Fig. 2: EXP2 is present in the sporozoite and is translocated to the membrane and secreted after activation.

a Immuno-electron microscopy of sporozoites, stained with rabbit αPfEXP2. Scale bar: 500 nm and 100 nm in insets and transverse views. Representative image of three independent experiments. b Micrographs of permeabilized sporozoites stained with αPfEXP2 (green), αPbTRAP (microneme protein), αPbRON4 (rhoptry protein), or αPbUIS4 (dense granule protein) (all in red) and the DNA dye Hoechst (blue). For EXP2 co-staining with TRAP and UIS4, mouse αPfEXP2 was used. For co-staining with RON4, rabbit αPfEXP2 was used. Scale bar: 5 μm. (>50 sporozoites analyzed per experiment, N = 3 independent experiments). Shown below each panel is the colocalization coefficient between EXP2 and the corresponding protein. c Western blot analysis of secreted EXP2 protein.

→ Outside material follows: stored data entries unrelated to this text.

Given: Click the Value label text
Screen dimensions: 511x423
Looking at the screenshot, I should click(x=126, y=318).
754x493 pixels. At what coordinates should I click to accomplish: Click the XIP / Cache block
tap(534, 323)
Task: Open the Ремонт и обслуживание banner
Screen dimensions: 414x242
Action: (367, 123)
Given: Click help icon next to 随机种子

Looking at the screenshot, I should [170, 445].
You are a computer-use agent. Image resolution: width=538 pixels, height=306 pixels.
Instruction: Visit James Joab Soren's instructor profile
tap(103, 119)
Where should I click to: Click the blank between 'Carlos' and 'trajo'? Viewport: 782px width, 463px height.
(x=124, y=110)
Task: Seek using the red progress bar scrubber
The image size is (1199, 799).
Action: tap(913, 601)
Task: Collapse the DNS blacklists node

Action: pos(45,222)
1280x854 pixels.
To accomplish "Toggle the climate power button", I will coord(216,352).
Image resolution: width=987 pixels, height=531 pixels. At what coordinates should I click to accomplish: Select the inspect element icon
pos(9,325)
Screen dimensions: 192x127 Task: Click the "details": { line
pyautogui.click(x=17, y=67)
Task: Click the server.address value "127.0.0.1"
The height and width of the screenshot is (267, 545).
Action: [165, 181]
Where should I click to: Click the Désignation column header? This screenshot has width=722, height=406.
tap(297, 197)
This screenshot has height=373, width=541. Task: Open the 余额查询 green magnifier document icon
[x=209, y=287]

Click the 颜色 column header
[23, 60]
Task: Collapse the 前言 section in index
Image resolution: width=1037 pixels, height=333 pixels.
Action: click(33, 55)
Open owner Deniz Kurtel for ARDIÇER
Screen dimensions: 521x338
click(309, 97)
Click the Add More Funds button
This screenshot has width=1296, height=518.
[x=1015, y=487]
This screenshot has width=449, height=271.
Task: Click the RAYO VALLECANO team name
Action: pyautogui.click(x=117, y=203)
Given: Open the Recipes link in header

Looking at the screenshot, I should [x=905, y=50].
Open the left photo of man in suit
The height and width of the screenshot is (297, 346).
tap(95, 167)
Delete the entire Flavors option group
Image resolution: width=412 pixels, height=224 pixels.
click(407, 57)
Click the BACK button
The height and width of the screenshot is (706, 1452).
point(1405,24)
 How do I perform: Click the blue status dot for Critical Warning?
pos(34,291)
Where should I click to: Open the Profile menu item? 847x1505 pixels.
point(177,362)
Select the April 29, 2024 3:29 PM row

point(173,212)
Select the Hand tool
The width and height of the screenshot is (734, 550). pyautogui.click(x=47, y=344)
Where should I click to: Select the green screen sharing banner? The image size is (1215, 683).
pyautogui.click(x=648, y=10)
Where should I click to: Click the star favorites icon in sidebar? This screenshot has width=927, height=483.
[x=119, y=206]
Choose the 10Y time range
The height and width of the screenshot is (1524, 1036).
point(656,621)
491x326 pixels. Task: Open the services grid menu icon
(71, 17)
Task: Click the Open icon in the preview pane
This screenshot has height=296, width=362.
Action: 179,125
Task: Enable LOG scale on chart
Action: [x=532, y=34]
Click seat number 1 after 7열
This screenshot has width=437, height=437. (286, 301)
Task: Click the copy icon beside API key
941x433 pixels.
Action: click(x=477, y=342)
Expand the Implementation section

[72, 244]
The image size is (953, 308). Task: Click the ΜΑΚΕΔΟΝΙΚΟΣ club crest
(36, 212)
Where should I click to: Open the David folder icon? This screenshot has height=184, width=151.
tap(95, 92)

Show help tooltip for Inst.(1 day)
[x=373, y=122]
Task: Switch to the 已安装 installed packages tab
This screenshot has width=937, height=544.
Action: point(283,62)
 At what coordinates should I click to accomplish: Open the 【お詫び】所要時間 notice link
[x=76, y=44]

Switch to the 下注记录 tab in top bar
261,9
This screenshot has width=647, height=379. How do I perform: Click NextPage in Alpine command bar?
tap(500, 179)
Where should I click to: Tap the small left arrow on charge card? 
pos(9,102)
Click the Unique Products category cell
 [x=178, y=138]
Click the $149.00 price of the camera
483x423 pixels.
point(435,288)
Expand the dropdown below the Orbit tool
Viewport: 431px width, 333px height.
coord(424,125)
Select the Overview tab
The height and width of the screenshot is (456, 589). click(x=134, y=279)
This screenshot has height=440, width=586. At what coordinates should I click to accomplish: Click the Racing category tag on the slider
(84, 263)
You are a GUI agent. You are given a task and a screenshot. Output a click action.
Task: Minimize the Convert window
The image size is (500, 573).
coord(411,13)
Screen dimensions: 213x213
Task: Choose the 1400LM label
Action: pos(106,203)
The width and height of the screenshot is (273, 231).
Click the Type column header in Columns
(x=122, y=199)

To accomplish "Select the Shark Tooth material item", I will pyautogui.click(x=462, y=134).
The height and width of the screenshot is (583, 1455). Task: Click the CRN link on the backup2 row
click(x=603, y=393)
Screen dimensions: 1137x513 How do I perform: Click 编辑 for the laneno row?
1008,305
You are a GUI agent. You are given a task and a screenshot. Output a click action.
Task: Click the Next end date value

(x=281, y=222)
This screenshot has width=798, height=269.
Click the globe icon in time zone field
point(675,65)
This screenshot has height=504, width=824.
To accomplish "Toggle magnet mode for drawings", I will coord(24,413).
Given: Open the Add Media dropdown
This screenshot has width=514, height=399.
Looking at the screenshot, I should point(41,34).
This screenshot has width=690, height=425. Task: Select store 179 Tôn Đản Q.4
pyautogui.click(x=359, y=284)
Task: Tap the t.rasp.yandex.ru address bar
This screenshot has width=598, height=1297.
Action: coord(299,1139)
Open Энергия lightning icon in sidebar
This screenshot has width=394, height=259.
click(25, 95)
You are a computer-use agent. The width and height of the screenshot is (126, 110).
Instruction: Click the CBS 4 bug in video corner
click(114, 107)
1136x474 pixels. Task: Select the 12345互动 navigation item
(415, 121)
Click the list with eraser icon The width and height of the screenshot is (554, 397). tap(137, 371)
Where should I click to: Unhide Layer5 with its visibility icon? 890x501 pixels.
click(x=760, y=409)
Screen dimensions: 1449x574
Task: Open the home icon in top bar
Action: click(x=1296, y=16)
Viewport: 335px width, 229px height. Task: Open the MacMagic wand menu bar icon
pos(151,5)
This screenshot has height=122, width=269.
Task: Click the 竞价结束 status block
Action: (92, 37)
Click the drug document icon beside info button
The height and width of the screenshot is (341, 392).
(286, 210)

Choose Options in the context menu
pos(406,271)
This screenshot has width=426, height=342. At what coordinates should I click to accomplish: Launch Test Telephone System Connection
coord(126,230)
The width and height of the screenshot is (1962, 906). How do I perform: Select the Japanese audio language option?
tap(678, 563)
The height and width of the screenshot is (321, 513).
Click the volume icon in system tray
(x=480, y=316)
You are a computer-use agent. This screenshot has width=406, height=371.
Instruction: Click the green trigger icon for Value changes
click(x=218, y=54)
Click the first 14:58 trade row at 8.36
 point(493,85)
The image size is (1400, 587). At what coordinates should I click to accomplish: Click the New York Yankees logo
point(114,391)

PbEXP2-HA sporozoites were incubated for 30 min, at 4 °C (−), at 37 °C (+) and in the presence or absence of FCS. Sporozoites were pelleted and both pellet and supernatant were assayed for the presence of PbEXP2-HA, PbCSP (membrane protein of the sporozoite) and PbBiP (ER-resident protein). Lysates of a mixed blood stage infection of PbEXP2-HA were used as control. Representative images of three independent WB. d Number of infected cells at 2 h after infection, infected with WT (white) or EXP2 cKO sporozoites (blue), after treatment with 10 nM rEXP2 concomitantly with sporozoite addition to cells or at 1 h after infection (N = 3 independent experiments totaling nine replicates). e mRNA expression of invasion-related genes of P. berghei at different timepoints during infection, normalized to Pb18S. EXP2 (white), GAP45 (light pink), and EXP1 (dark pink) (N = 2 independent experiments totaling six replicates). f Quantification of EXP2 secretion by sporozoites following activation with FCS at 37 °C throughout time. The amount of EXP2 (blue) in pellet or supernatant fractions for each experiment, was normalized to the amount of CSP in the pellet fraction at the respective time point. Protein extraction was performed immediately after sporozoites were removed from incubation (as in Fig. 2c) and secretion was quantified by WB. Representative images of two independent WB. Results in d and e shown as mean±SEM, two-tailed Mann–Whitney U test was applied for p values.